Hoewel de EU weinig drukmiddelen tot haar beschikking heeft, moet ze niet nalaten de Russische acties op de Kaukasus fel te veroordelen. Dit vindt GroenLinks-europarlementariër Joost Lagendijk.

"De Russische invasie in Georgië was een volstrekt disproportionele reactie op het Georgische geweld in Zuid-Ossetië," zegt Lagendijk. "De Europese Unie kan het militaire machtsvertoon van Rusland met geen mogelijkheid accepteren. De EU kan ook niet aanvaarden dat het Kremlin per oekaze beslist over de onafhankelijkheid van Zuid-Ossetië en Abchazië. De EU moet de Russische handelswijze duidelijk en eensgezind veroordelen. Anders zal het Kremlin deze agressieve politiek waarschijnlijk voortzetten tegenover andere buurlanden, zoals Moldavië of Oekraïne."

In de val getrapt

De nationalistische president Mikheil Saakashvili van Georgië is in een Russische val gelopen. De aanval die Georgische troepen op 8 augustus uitvoerden op de facto onafhankelijke delen van de regio Zuid-Ossetië was een escalatie van de gewelddadige provocaties van beide kanten. Saakashvili beging daarmee een strategische blunder van de eerste orde. Een overmacht aan Russische troepen stond namelijk al klaar om Georgië binnen te vallen. Vervolgens heeft Moskou Georgië ontmanteld met de erkenning van de onafhankelijkheid van Abchazië en Zuid-Ossetië én met de bezetting van uitgebreide "bufferzones" buiten deze regio's.
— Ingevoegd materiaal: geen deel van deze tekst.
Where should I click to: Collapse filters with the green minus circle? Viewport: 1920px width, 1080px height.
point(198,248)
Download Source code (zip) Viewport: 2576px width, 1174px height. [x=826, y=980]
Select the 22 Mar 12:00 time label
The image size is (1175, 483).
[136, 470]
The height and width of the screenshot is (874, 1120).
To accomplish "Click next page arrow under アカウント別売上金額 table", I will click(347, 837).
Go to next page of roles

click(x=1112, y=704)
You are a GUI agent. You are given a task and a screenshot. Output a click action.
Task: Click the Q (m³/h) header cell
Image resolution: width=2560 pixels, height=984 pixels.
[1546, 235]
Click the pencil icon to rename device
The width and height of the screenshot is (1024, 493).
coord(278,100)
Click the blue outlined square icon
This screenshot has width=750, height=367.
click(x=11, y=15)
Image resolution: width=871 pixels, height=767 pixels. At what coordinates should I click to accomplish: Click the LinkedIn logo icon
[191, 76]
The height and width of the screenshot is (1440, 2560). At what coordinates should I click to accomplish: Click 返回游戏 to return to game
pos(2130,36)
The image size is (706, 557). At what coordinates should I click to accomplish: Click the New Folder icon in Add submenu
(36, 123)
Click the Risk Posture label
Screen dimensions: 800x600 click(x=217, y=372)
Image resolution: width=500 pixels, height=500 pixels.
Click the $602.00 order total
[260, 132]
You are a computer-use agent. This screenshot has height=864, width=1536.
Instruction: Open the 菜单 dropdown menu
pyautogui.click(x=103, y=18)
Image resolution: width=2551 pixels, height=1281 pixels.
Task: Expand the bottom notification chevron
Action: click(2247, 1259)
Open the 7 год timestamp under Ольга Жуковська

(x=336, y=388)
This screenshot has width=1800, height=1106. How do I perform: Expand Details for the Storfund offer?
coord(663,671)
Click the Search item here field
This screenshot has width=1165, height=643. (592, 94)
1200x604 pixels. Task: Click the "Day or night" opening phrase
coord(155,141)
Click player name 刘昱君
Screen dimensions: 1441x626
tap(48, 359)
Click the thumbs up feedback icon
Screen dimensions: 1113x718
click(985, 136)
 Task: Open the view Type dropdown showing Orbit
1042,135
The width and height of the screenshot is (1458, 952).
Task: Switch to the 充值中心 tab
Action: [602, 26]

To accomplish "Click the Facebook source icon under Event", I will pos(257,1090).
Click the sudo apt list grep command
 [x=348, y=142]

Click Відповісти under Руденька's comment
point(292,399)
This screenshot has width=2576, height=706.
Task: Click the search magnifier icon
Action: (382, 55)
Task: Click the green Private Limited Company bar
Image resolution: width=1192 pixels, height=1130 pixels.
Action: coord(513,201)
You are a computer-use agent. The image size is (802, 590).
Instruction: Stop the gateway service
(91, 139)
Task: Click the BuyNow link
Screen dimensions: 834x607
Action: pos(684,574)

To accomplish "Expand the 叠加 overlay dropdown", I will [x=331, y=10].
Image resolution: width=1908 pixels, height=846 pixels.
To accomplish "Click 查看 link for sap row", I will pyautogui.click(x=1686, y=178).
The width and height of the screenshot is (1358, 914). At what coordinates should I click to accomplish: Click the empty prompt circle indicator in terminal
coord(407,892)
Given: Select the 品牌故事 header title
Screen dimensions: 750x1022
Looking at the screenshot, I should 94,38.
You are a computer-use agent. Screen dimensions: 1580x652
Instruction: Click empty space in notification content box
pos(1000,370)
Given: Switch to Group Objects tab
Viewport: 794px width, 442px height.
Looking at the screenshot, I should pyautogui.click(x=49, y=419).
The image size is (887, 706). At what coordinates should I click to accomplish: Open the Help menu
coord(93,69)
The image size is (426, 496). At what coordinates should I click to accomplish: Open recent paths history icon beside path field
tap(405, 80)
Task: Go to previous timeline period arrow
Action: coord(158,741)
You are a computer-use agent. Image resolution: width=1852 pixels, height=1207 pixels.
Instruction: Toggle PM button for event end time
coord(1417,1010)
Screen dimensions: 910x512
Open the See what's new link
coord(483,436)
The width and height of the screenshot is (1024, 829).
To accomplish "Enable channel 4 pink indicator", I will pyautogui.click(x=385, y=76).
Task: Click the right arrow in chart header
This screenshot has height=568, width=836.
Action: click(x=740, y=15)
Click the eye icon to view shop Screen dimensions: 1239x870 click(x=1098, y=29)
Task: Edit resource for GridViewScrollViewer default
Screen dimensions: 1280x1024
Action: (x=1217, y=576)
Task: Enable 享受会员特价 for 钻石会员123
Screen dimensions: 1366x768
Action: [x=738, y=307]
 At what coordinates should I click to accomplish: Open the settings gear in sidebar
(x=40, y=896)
Moskou vindt deze acties gerechtvaardigd. Volgens de Russische president Medvedev hebben de Georgiërs "genocide" gepleegd op de Zuid-Ossetiërs. Dit zou de afsplitsing onvermijdelijk maken. Maar de genocideclaim wordt niet onderbouwd door een juridisch oordeel of door onafhankelijke experts. Ook het dodental van de laatste Georgische acties - 133 volgens de Russen - is geen ondersteuning voor deze claim.

Model Kosovo
Maar de achterliggende rechtvaardiging is Kosovo. Omdat de voormalig Servische provincie Kosovo begin dit jaar met Westerse steun onafhankelijk is geworden, zien de Russen geen enkele belemmering meer om ook andere afgescheiden staatjes te erkennen. Volgens deze redenering kan het model Kosovo zo voor de conflicten op de Kaukasus gebruikt worden.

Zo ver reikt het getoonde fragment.